- Tasks to complete:
1. Translate this sentence from the essay on religion in public schools into Spanish: "In a word, there would be competition."
2. Retype the part of the essay on religion in public schools from "The Church Porch, Geo." up to and including "rather, free customers.".
3. Continue the essay on religion in public schools from where it stops.

- Passage provided:

********

Transcendence in P.S. 42?

If all want sense, God takes a text

And preaches patience.

The Church Porch, Geo. Spencer

Now that the U.S. Supreme Court has given us a decision in Espinoza v. Montana, suppose that one day the state of Montucky were to adopt a broad and inviting program of subsidies for lower-income parents to choose among private schools that are free to teach religion. One systemic effect of such an act would be new pressure on the public school to begin behaving in ways that attract parents who would no longer be conscripts, but rather, free customers.

In a word, there would be competition.

Experience already tells us that one substantial effect of choice is to lure to the private sector parents who have religious beliefs that could at last be served and celebrated in private school. Plainly put, the governmental sector of schooling would be at some disadvantage in a market where, by law, it could not serve such families’ preferences by teaching about God as the parent would have it.

There seems little prospect of the Court in any future decision allowing public schools to compete simply by adding religion to its ordinary curriculum. Which religion(s) would they teach, and what of the rights of dissenting and atheist parents? Are there options for P.S. 42 – that is, could public schools at least do something that would recognize the importance of the intellectual, spiritual and moral issues involved without favoring any particular belief over others?

Could they do something more than offering an hour’s “release time” once a week with some unpaid priest, pastor or rabbi who sets aside all other distracting duties for this one, for which he or she may be poorly prepared?

The alternative available to the public school may be awkward, but I should not give up on making religion, agnosticism and atheism all teachable with enthusiasm in the basic curriculum – and without violating the establishment clause of the First Amendment. There is, I think a way for the classroom teacher (or better, a certified and scheduled specialist), in the regular curriculum to do justice to contrary ideas without betraying his or her own convictions; it would have its occasional moments of disaster, but no more frequently or damaging than the available alternatives.

Moreover, it could open young minds to ways of thinking and of respectful disagreement on this world’s most fundamental issue.

********

- Information provided:
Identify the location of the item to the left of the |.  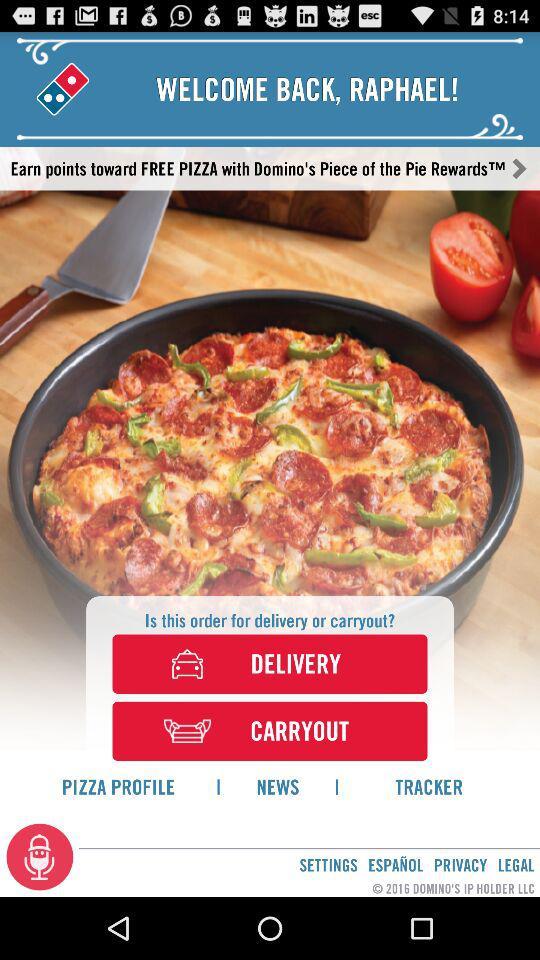
(118, 786).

********

- Written responses:
1. En una palabra, habría competencia.

2.
The Church Porch, Geo. Spencer

Now that the U.S. Supreme Court has given us a decision in Espinoza v. Montana, suppose that one day the state of Montucky were to adopt a broad and inviting program of subsidies for lower-income parents to choose among private schools that are free to teach religion. One systemic effect of such an act would be new pressure on the public school to begin behaving in ways that attract parents who would no longer be conscripts, but rather, free customers.

3.
This method that I have I mind is very old and always imperfect, but I think it a plausible exit from the public school’s looming problem of keeping those families who would now have become its free customers. The effective teaching of religion in public elementary and high school should be taken seriously as part of the teacher training for the Master of Arts, and at least some graduates should finish sufficiently adept that their handling of the transcendental could claim neutrality.

Without settling upon a “correct” answer for the pupil to memorize, the child would at very least be helped to understand that there is a crucial question all humans have faced since the beginning – from Eve in the Garden of Eden to politicians in the Rose Garden.

This method that is plausibly lawful is generally labeled “Socratic,” thus paying tribute to that old Greek who left us nothing written but who gave philosophy and law a way of separating ideas that are either mutually  opposed or simply different, and to do so without taking a side.

And here is a confession: I draw upon forty-plus years of experience teaching law to (mostly) young adults and not to children (except our own five) and that experience may be too remote from childhood and adolescence to justify my pontificating about the ideal pedagogy for elementary or high school pupils.

Whether Socrates ever visited his style upon children, we don’t know. But were I teaching in the public schools of 2040, I would at least give the old Greek – and myself – a serious try.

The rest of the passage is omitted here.